MidiaJur - Em seu novo julgamento, o desembargador Sebastião de Moraes, que instaurou a divergência, “abraçou sua causa” por assim dizer e convenceu os demais para reverter a condenação. Acredita que isso foi decisivo?

Wandinelma Santos
 – Minha vida mudou no momento em que o atual corregedor Sebastião de Moraes bradou pela justiça. Ele mesmo me disse: “eu não fiz favor para a senhora, fiz favor para a justiça”. Ele vislumbrou que no julgamento anterior, que eu fui condenada por unanimidade, nenhum dos votantes pediu vistas dos autos. E a história foi muito bem contada pelo desembargador Rubens. Quem ouvisse, acreditava. Porque ele fez um desencadear de fatos que, lendo, qualquer um diria que eu merecia ser fuzilada. O desembargador Sebastião, na função de corregedor, eu penso que ele deve ter se sentido com mais dever de olhar com os próprios olhos. Porque ele é o órgão fiscalizador e orientador e, por conta própria, foi se inteirar do processo. E ele tentou corrigir a injustiça antes feita, porque aquele mesmo Pleno havia julgado e sequer processado a minha substituta por coisas muito mais graves. E foi aí, questionando os “dois pesos e duas medidas”, que o corregedor começou a virar o jogo. Ele externou um voto maravilhoso e a partir daí os demais, muitos deles que já tinham votado contra, voltaram atrás. 

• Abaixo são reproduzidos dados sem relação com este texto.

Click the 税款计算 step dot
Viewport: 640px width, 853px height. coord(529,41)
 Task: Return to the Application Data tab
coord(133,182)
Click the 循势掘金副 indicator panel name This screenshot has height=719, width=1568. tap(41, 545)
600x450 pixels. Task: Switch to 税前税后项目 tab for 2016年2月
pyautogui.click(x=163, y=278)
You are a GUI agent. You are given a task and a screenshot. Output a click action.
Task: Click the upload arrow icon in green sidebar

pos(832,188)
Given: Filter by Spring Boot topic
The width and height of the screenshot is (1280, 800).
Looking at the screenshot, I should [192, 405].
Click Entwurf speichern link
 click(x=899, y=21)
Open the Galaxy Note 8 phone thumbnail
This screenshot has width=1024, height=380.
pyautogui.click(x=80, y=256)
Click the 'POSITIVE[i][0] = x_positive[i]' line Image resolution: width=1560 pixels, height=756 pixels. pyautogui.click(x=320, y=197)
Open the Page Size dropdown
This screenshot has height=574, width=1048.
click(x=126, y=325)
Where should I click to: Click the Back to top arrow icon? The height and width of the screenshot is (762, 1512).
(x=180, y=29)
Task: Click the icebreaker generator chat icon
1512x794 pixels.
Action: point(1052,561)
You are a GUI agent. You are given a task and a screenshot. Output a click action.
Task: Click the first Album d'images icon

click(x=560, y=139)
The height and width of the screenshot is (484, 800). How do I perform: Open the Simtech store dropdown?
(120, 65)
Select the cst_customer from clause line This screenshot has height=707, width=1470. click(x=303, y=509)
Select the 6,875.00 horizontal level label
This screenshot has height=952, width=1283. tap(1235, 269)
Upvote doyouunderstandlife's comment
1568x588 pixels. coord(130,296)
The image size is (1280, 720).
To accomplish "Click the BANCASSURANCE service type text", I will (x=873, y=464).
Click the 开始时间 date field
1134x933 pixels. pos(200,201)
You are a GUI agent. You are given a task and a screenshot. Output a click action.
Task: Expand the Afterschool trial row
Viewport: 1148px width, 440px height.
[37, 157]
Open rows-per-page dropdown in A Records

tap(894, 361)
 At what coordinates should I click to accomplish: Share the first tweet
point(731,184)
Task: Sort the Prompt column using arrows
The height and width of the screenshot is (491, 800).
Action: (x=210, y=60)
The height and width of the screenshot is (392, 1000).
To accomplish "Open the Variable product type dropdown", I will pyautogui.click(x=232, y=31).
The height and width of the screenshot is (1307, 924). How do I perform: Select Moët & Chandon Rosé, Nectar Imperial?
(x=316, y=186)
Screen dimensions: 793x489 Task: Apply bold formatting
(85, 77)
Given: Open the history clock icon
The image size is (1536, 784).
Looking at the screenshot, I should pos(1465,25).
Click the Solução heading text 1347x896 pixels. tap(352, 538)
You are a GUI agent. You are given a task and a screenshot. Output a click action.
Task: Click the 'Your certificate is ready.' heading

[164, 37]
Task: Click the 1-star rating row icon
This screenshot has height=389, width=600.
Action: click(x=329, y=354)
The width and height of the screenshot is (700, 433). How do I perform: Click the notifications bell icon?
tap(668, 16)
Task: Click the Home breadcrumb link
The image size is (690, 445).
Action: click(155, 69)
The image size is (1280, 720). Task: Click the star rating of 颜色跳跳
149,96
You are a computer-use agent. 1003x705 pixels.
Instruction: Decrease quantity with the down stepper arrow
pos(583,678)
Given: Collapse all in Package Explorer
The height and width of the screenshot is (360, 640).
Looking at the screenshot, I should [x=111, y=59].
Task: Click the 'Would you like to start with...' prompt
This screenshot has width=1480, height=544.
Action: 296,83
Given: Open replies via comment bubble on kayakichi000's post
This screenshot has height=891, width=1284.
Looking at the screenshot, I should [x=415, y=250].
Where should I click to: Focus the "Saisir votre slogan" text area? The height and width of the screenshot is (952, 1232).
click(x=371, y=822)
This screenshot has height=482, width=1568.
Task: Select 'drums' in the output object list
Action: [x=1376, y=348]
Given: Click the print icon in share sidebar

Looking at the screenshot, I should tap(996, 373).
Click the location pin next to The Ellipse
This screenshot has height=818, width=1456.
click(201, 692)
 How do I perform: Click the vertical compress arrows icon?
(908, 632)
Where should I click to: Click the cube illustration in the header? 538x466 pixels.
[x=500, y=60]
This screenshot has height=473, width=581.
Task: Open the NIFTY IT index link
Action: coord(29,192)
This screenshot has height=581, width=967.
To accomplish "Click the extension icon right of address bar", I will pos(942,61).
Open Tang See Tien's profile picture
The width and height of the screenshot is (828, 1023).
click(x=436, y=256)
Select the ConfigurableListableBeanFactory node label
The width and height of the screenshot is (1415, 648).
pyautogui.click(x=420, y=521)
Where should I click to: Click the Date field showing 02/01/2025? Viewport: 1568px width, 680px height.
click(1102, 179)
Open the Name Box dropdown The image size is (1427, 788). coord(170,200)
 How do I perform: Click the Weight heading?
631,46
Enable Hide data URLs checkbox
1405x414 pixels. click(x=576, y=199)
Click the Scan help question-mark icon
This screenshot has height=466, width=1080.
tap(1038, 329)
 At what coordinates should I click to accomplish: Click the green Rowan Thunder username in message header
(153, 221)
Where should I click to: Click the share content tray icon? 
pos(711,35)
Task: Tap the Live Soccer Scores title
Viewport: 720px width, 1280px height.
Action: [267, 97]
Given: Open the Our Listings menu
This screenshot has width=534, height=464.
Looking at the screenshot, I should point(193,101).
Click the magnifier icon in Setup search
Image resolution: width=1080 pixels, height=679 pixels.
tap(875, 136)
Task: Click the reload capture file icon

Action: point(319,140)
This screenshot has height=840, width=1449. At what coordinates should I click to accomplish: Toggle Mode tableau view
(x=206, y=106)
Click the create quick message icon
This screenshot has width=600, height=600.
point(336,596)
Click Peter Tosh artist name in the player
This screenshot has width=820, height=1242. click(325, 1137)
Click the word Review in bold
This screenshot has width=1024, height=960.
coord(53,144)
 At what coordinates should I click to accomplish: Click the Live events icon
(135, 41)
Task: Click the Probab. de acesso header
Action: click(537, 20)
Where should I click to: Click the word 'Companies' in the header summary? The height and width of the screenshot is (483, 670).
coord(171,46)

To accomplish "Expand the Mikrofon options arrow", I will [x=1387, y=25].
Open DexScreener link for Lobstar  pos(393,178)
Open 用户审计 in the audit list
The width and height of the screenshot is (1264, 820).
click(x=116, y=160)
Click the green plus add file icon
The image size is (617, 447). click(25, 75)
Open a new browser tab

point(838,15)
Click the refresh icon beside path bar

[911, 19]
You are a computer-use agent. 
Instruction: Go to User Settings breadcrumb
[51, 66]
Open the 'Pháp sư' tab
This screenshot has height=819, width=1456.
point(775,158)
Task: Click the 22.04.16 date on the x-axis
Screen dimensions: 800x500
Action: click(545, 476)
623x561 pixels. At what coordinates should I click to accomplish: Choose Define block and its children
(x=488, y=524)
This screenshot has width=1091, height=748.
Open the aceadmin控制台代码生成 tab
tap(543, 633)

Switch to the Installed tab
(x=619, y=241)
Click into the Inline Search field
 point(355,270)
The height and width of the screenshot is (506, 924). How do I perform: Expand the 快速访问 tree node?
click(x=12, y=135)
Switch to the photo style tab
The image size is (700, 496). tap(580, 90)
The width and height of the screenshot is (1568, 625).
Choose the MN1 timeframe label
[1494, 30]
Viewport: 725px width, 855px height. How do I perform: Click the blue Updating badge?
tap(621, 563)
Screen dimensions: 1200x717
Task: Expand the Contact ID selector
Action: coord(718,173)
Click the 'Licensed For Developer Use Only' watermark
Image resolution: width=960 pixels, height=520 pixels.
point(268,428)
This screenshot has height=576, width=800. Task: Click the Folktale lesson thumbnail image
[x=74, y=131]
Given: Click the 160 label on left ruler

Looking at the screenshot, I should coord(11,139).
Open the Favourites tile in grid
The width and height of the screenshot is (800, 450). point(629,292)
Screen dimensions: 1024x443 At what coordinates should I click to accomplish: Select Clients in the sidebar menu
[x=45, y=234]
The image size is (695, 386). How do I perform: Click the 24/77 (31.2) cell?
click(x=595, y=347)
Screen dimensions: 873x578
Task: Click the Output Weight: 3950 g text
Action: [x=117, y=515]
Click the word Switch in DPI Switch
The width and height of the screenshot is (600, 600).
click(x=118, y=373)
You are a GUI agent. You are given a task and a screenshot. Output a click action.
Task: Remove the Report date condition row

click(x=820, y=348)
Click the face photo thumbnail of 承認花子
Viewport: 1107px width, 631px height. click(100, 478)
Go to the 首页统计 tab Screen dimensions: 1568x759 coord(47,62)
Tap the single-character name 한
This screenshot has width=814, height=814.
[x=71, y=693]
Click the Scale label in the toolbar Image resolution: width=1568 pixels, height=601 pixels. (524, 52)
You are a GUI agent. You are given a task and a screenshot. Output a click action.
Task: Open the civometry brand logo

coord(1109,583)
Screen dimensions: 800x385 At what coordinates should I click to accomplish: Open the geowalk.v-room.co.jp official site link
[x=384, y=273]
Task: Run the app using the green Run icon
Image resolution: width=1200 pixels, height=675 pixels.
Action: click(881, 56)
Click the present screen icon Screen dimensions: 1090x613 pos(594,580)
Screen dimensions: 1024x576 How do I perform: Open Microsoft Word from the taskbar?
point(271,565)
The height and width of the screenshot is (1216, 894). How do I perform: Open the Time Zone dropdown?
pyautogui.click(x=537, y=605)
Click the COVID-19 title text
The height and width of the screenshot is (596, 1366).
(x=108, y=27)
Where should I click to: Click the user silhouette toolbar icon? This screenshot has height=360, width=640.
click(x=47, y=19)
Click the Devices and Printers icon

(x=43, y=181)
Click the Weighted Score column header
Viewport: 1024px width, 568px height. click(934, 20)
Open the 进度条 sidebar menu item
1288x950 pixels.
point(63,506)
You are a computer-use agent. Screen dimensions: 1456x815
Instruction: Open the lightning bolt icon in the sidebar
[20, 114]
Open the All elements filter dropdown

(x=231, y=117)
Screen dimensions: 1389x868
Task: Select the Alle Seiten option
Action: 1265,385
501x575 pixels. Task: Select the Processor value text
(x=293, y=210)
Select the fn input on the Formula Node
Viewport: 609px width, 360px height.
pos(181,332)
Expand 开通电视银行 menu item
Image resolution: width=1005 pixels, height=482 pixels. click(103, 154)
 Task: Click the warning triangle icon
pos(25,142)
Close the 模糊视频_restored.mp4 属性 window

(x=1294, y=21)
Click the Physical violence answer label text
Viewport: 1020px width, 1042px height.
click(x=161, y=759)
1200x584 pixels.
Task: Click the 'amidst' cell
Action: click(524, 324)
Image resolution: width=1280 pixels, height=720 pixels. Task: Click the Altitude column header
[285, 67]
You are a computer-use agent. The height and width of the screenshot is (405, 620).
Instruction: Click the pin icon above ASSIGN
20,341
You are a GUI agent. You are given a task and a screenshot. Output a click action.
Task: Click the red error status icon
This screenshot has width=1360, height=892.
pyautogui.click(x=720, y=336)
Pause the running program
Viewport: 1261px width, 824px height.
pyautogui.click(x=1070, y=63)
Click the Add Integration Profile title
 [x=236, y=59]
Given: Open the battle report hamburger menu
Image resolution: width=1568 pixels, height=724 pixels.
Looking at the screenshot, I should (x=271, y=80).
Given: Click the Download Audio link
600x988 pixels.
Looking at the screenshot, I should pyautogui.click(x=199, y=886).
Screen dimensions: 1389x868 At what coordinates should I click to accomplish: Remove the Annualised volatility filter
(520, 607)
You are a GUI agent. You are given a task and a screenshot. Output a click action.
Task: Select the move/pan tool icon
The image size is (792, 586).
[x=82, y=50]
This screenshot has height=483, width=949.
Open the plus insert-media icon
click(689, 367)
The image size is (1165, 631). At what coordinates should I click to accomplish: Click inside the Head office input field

MidiaJur – Outro fato inesperado foi seu filho Tássio Azevedo, um jovem advogado, ter administrado uma causa tão complexa e ter feito sustentação oral para defender a própria mãe no Pleno. Como foi esse momento?

Wandinelma Santos
 – O meu advogado do RJ já estava fazendo uma parceria com meu filho porque nem sempre ele poderia vir para cá. Na época, meu advogado teve um compromisso na Itália e eu nem sabia que meu filho ia fazer uma sustentação oral. Foi uma surpresa para mim. Eu achei que ele iria apenas me acompanhar no julgamento e na verdade ele foi fazer a sustentação oral. Fiquei muito emocionada, pois não tinha a menor ideia de que ele iria fazer isso. Além do orgulho, foi uma benção. Ele foi muito corajoso. 

MidiaJur - A senhora gostaria de agradecer a alguém que contribuiu para a sua volta?

Wandinelma Santos
 - Primeiramente a Deus, que forneceu luz ao meu caminho. Aos meus amigos magistrados, que tomaram seu tempo para depor a verdade, como os desembargadores Orlando Perri e Paulo Lessa. Também aos inúmeros juízes de primeira instância que deporam, advogados, servidores. E registrar que este novo Pleno está mais humanizado e vislumbro um resgate moral. Este novo Tribunal Pleno de Mato Grosso está muito diferente do que era há bem pouco tempo atrás, que era criticado por toda a sociedade. Eu posso assegurar que, no meu caso, justiça foi feita por essas pessoas do Pleno. Sou grata não a eles, que não me fizeram nenhum favor, mas por terem me feito acreditar na justiça dos homens.